§ **TASK DIRECTIONS**: From the entries, copy every line that carries the string "pixels".

====== STORED DATA

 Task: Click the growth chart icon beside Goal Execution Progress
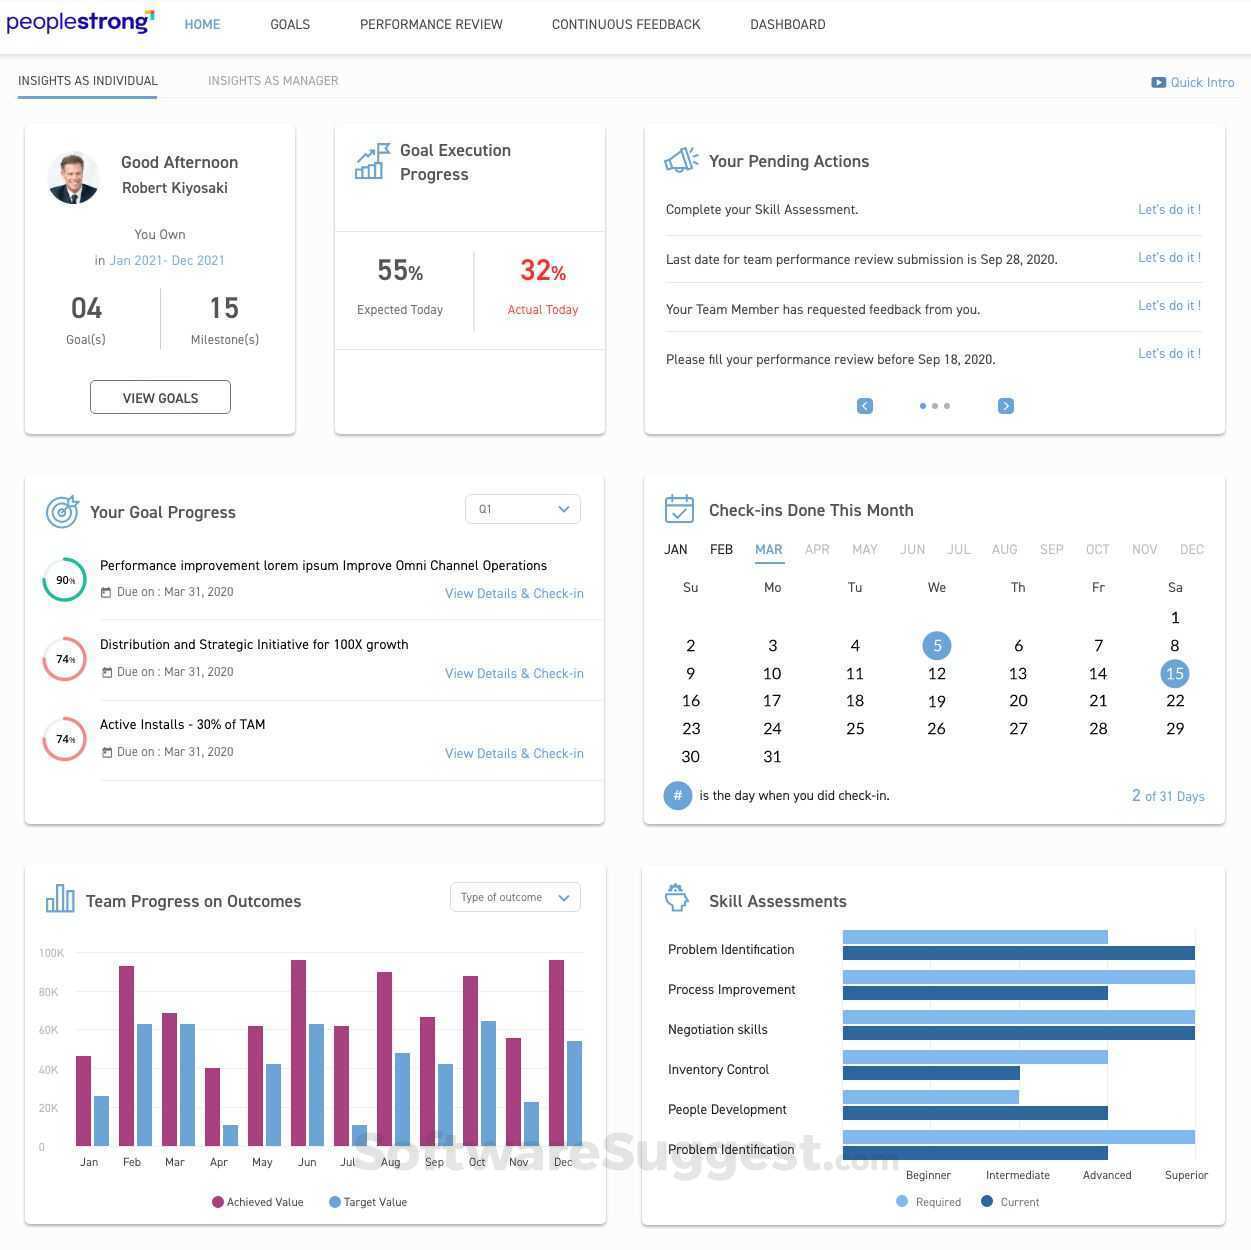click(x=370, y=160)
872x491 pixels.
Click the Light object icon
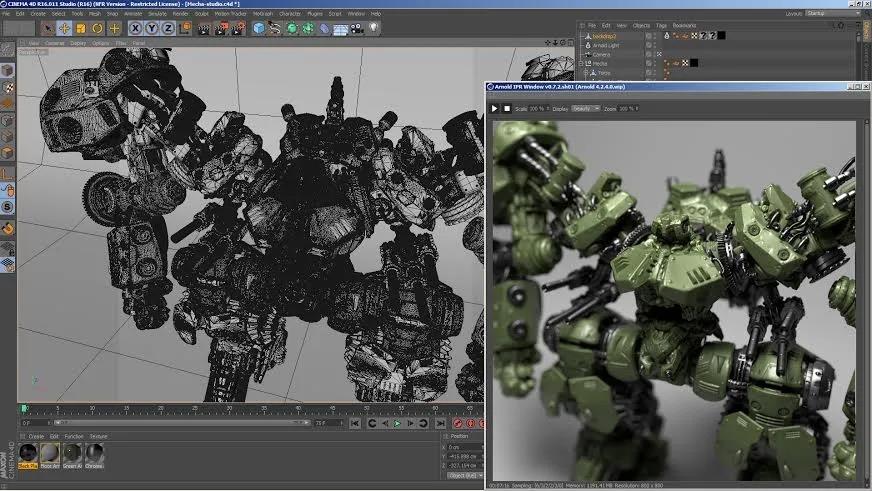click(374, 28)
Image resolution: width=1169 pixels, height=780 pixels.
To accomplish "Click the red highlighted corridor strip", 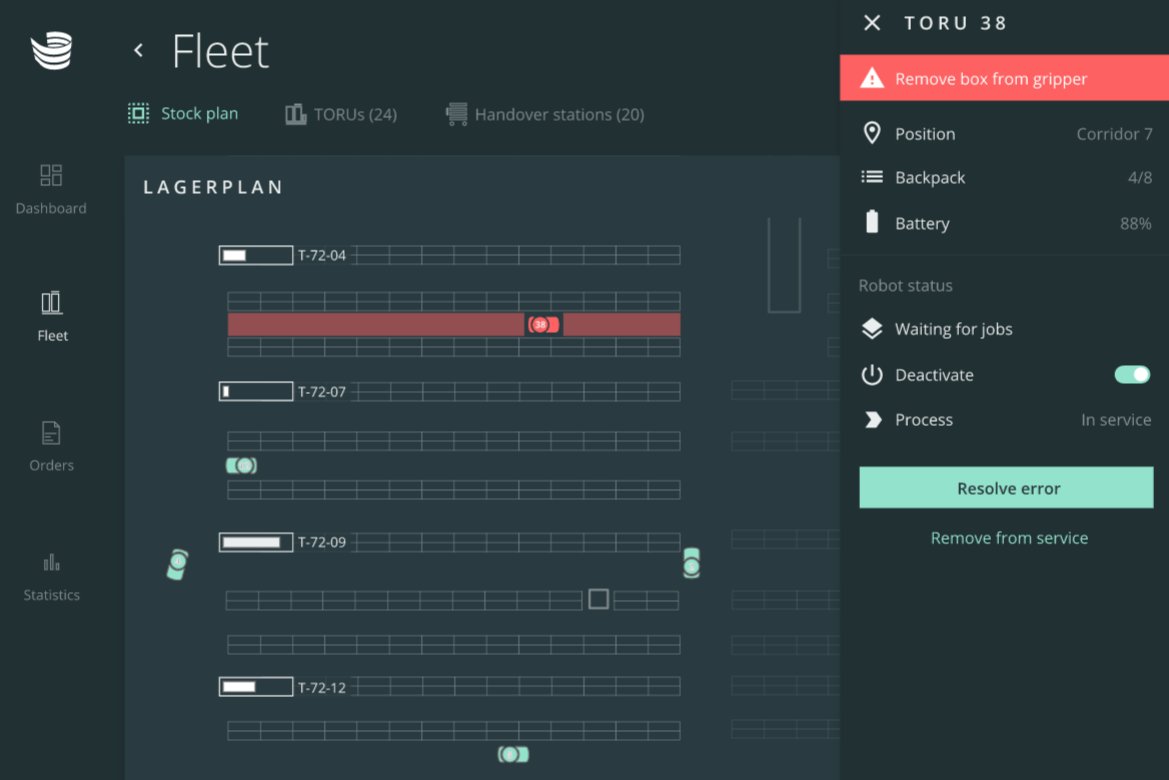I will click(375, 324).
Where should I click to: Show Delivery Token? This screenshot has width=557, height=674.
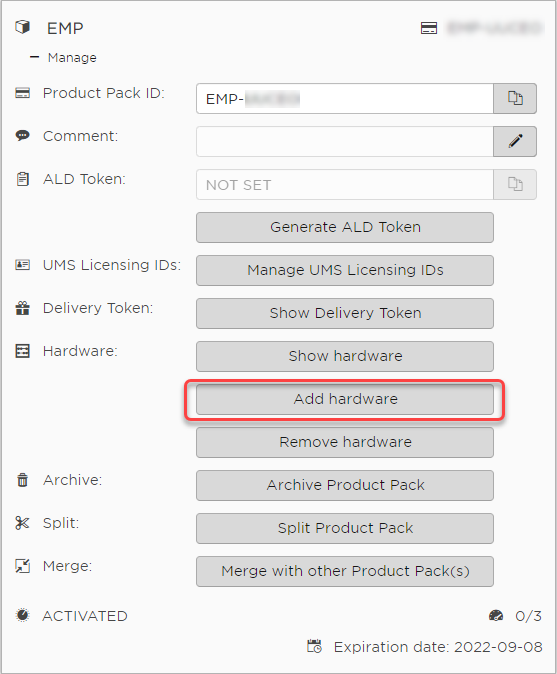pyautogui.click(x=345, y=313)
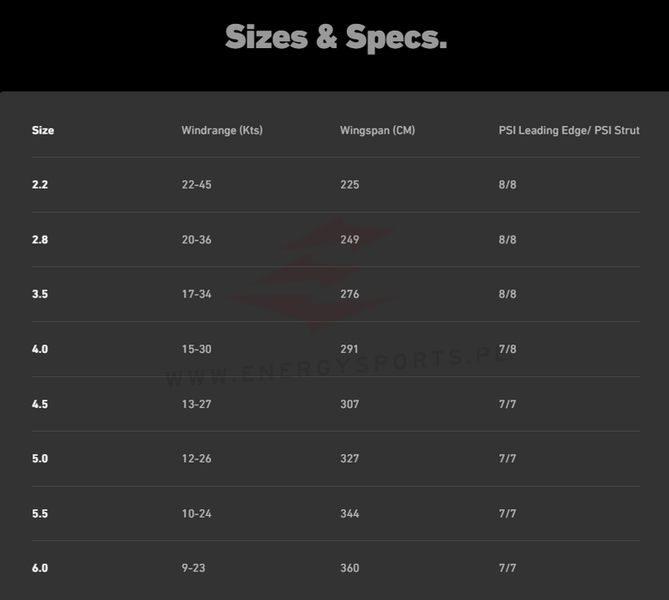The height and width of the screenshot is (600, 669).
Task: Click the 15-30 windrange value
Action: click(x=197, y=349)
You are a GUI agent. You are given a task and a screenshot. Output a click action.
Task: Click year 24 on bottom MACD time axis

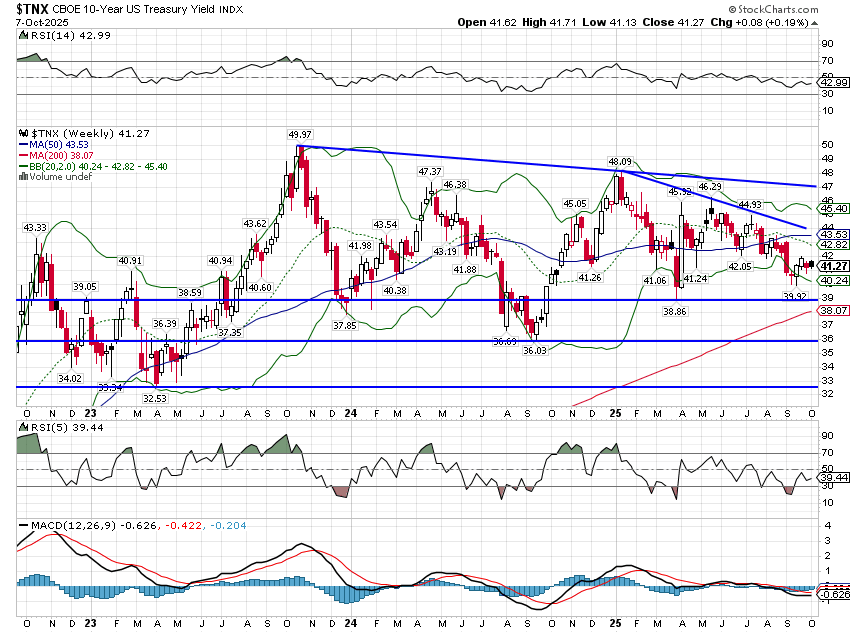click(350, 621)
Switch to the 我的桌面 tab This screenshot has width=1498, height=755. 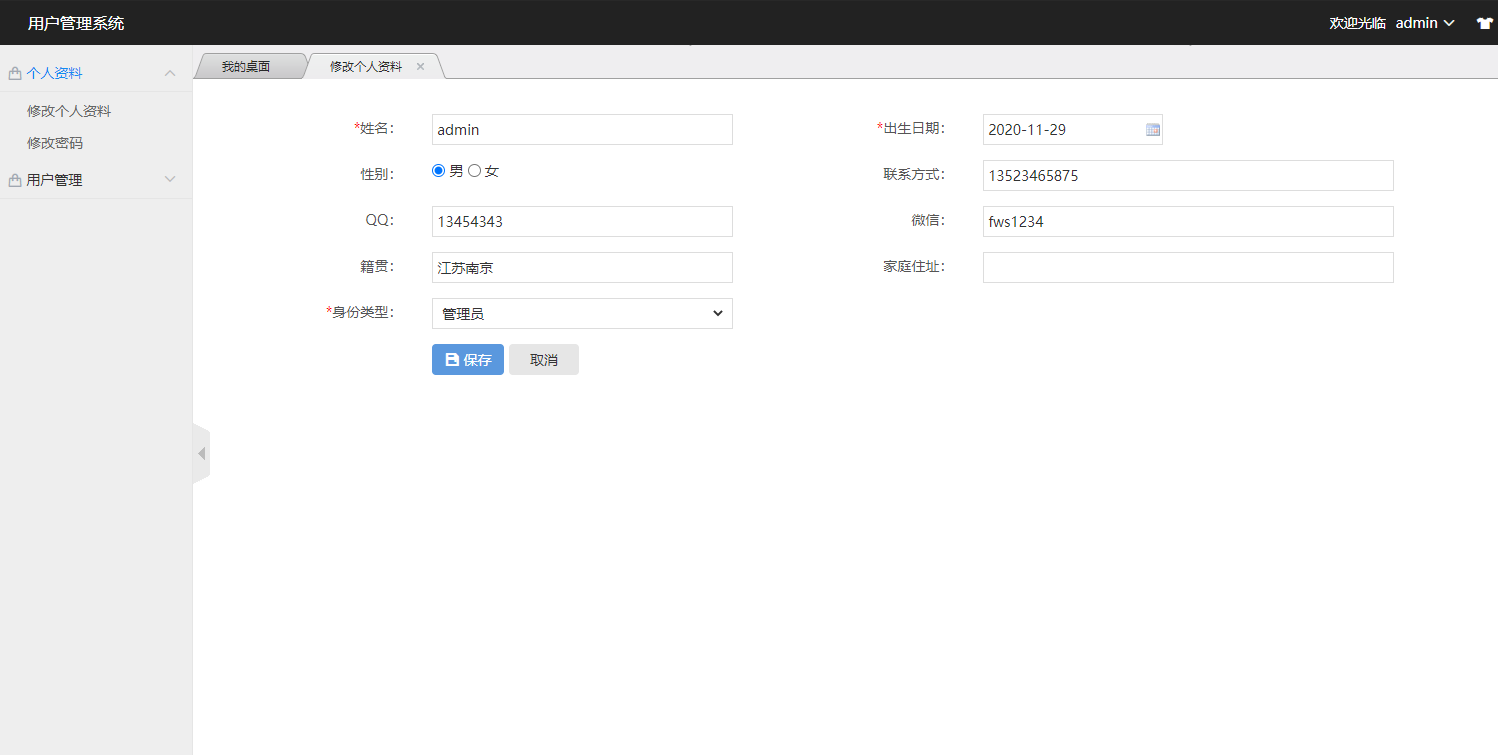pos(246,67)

============

§ **SOLVED PROBLEM**:
872x491 pixels.
Image resolution: width=1169 pixels, height=780 pixels.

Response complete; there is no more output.